Неизбежно, однако, приходить в смущение, когда нужно описать дьявола, ибо бывают вещи, которые видишь очень отчетливо, но о которых мало что можно сказать. Тем не менее я попытаюсь: некоторыми возможностями созерцания я обязан изучению дурманящих веществ, чему я посвятил первое страшное время после войны. Полагаю, что мне с известной степенью систематики удалось тогда исследовать всеобщую в Германии, глубоко обоснованную потребность броситься из реальности в кипящий котел дурмана.
Затронуть следует здесь то обстоятельство, что ввоз дурманящих средств заключает в себе нечто крайне таинственное. Как физическое тело оказывается внутри культуры перед необходимостью открыть чужие житницы, так духовное стремится к наслаждению многообразными успокаивающими и возбуждающими эссенциями, накапливавшими более жаркое солнце в растениях дальних стран. Ведь сами растения принадлежат к молчаливейшим, таинственнейшим явлениям в мире — они, на чье существование опирается вся жизнь, разве они не прообраз жизни вообще? Они возникают непосредственно из творящей силы, и неудивительно, что их соки с родственной готовностью вбирают в себя также и злое. Многие из них заключают в себе участок первобытного райского леса. Жажда дурмана — стремление сочетаться временным браком со злом, чтобы извлечь из него силы для расцветания, для большего отключения, для новых пространств духовной жизни, и растение играет здесь роль сводни. В удовольствии от яблока, которое почитали офиты, совершается первое грехопадение, первый шаг в глубинное познание мира; поэтому логично, когда в стране, где жизнь для человека культуры наименее возможна, в Северной Америке, запрещено употребление вина, что должно было бы относиться и к табаку. Где правят довольство и полезность, где деньги — лучший Божий дар и где они есть, там, конечно, заклинать голос демонов — преступление, сбивающее с пути истинного, ведущего через большие поля пшеницы. Там человек, подобный Эдгару По{79}, играет роль дурного субъекта.

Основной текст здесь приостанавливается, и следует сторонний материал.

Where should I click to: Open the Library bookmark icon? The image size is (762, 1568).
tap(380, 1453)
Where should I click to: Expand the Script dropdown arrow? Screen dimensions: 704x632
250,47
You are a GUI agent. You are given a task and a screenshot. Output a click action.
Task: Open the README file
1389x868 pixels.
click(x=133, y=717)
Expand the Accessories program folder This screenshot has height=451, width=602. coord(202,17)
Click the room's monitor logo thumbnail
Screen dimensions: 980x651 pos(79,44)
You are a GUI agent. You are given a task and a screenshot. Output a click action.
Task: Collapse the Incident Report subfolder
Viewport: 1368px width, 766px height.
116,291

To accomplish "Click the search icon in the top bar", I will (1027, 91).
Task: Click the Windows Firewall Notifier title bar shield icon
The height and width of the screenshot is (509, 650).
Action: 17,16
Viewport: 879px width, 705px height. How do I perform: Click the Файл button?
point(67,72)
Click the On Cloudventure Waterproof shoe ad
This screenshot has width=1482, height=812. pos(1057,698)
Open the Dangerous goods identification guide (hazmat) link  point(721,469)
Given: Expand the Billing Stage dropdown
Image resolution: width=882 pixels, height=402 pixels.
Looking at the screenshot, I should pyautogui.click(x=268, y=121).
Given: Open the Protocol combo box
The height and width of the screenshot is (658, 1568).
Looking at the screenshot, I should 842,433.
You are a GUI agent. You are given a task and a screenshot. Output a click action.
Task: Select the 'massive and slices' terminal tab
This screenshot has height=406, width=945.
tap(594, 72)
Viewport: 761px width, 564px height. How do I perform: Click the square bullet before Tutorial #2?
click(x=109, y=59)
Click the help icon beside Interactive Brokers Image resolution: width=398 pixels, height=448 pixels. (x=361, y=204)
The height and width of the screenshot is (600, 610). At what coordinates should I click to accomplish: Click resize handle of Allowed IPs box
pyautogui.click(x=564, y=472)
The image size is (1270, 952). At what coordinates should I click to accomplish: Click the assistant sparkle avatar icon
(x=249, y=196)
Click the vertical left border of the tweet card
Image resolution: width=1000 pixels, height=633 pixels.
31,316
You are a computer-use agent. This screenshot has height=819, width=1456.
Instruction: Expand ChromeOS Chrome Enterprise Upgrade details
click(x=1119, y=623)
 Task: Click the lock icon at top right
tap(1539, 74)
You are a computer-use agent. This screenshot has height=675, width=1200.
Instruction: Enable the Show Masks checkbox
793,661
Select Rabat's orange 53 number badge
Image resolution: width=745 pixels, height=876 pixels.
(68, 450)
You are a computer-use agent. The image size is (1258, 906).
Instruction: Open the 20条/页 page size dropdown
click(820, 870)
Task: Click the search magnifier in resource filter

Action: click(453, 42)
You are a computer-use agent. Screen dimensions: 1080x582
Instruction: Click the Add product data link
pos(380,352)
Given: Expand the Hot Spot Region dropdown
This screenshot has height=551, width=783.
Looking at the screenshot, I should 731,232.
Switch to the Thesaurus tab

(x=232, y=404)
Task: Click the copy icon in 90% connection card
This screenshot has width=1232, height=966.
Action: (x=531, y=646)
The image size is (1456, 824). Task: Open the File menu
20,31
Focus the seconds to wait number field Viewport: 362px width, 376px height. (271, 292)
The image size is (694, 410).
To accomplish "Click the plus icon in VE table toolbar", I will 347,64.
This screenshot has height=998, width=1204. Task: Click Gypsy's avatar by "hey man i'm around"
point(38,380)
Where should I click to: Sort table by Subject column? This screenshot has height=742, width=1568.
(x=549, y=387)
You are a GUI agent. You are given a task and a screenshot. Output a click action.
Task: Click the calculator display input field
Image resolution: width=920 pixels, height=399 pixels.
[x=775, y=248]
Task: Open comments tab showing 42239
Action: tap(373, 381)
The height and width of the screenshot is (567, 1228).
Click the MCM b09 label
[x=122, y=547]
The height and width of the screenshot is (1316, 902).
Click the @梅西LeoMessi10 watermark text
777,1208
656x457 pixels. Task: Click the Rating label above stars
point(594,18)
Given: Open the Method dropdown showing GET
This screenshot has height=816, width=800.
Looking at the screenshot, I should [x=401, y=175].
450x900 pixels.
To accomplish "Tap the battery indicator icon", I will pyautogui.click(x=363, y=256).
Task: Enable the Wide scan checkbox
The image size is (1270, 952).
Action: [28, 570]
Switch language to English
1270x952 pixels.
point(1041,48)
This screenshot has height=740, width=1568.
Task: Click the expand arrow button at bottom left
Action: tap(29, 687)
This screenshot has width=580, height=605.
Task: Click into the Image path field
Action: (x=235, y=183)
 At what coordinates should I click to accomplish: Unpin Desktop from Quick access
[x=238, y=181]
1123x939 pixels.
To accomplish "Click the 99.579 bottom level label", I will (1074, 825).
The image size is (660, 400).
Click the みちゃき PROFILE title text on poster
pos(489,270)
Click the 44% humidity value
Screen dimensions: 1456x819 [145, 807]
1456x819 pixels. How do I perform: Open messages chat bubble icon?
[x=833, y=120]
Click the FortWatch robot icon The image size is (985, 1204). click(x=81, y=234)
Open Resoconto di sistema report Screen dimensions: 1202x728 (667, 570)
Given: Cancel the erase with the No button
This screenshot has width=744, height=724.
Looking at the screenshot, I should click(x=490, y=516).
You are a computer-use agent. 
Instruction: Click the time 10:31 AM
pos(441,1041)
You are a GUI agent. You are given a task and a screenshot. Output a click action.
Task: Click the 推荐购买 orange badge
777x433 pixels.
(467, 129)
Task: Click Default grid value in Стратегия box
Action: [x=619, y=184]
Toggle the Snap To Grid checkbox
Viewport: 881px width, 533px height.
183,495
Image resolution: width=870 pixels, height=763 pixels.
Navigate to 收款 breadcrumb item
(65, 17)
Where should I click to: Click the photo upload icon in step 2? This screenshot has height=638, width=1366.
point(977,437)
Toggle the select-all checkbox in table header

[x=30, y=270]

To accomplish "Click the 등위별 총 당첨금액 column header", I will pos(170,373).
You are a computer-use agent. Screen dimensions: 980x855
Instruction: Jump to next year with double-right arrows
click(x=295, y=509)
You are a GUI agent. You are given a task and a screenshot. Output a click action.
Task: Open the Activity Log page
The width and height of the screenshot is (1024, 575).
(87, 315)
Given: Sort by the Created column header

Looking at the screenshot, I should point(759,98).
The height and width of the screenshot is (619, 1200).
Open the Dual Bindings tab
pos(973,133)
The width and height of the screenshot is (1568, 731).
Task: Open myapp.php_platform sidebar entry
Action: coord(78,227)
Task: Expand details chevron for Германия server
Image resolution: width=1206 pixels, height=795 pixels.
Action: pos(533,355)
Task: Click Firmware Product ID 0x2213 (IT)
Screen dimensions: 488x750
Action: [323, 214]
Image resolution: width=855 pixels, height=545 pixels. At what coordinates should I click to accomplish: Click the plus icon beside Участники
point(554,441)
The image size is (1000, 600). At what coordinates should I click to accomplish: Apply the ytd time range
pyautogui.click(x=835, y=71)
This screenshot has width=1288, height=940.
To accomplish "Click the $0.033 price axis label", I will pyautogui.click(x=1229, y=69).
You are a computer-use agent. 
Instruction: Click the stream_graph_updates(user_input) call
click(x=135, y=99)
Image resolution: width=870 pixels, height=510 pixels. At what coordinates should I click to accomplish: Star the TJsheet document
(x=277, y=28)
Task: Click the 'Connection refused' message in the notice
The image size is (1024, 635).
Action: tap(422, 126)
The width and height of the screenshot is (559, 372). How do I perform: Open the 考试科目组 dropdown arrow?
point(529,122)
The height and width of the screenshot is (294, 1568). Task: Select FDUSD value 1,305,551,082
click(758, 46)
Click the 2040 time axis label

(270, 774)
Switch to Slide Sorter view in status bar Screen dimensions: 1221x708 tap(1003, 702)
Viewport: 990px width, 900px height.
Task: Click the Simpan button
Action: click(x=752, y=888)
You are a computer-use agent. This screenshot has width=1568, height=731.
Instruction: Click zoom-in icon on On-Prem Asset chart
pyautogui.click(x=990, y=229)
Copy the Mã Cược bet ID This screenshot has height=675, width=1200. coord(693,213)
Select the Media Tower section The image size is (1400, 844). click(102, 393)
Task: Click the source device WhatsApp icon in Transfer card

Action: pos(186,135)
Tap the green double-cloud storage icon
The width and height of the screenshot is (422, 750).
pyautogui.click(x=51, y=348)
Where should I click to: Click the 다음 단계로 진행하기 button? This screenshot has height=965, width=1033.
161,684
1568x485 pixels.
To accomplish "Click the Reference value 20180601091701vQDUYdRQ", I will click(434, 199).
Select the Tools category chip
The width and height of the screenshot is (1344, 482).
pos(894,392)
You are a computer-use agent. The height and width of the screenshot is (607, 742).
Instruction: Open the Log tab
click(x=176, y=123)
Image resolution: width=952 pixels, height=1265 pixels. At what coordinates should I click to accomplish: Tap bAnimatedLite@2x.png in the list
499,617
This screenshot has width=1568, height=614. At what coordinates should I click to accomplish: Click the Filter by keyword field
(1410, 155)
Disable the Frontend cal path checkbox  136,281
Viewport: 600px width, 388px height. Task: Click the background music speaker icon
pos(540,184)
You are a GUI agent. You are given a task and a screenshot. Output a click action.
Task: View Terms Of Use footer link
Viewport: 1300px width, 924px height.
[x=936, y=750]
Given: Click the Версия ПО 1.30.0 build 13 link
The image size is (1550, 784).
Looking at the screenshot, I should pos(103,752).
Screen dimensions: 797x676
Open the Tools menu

Но там, где царит недовольство, где грозит опасность, там нельзя ограничиться тем, что хоть на пядь отклоняешься от пути истинного; там поворачиваются к нему спиной, чтобы идти дальше по тайным тропинкам жизни. Но во время болезни, или когда терпят поражение, яды превращаются в медикамент, и, если не принадлежишь к одной из шарлатанских сект, наполняющих страну невыносимым криком, испытываешь чувство восхищения перед подобным процессом. Нужда придает жизни глубину, она — мать необходимости, и когда перед жизнью возникает плотина, все струйки начинают действовать, чтобы преодолеть ее. Когда жизнь вступает в борьбу, она раскрывается во всем единстве своих диковинных резервов, а перед препятствиями она начинает накаляться в тысяче точек, — температура ее повышается ради способности к более интенсивной работе. Когда вовлекаешься в подобный маневр, следует быть благодарным, оставляя дома нормальные измерения.